Al Gore
Al GoreReuters

Former Vice President and 2000 Democratic presidential nominee Al Gore said that he is not excited over US President Donald Trump’s intentions to pull the US out of the 2015 Paris Accord, which calls on countries to take steps to curb carbon dioxide emissions and fight global warming, warning that Tweets alone will not solve anything.

Trump expressed skepticism about the notion of global warming in dozens of Tweets before his presidency, calling it a “canard.” In June, he announced that the US would pull out of the accord, citing the unfair burden it placed on the US.

“I can put no other consideration before the wellbeing of American citizens,” Trump said at the time. “The Paris Climate Accord is simply the latest example of Washington entering into an agreement that disadvantages the United States to the exclusive benefit of other countries, leaving American workers -- who I love -- and taxpayers to absorb the cost in terms of lost jobs, lower wages, shuttered factories, and vastly diminished economic production.”

On Monday, Nicaragua announced it would join the Paris climate agreement, leaving the United States and Syria as the only nations not to be part of the global pact.

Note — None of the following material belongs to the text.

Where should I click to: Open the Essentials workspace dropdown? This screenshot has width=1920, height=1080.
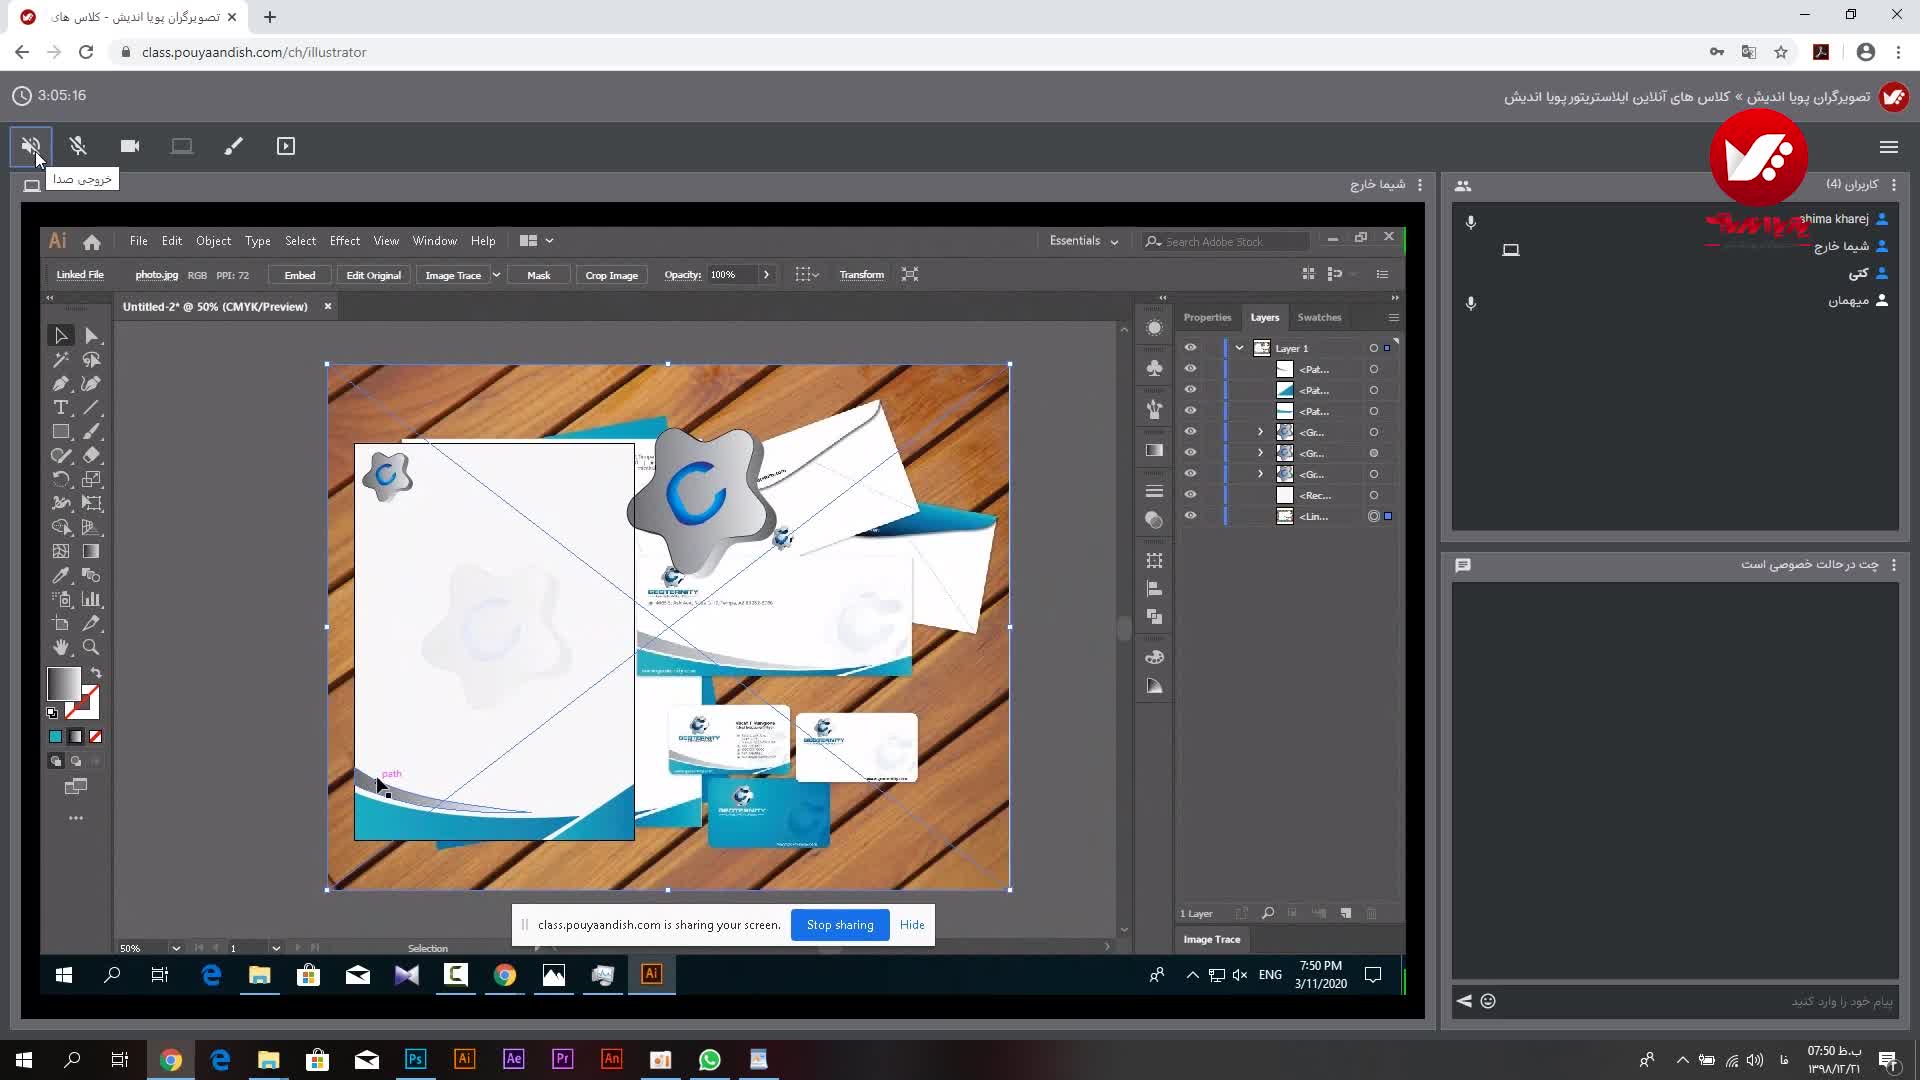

Gore, who has made fighting global warming his top priority since his failed presidential run in 2000, told Yediot Aharonot that he was unfazed about a US withdrawal from the agreement.

“All of Trump’s Tweets won’t help,” he said. “The train has already left the station. All the countries of the world have already declared that they will continue to hold by the agreement.”

“I feel it burning deep in my bones,” he described. “If we don’t solve the climate threat, it will threaten the future of humanity. The pollution in our skies contains a quantity of heat equal to 400 thousand nuclear explosions the size of [the blast] in Hiroshima.”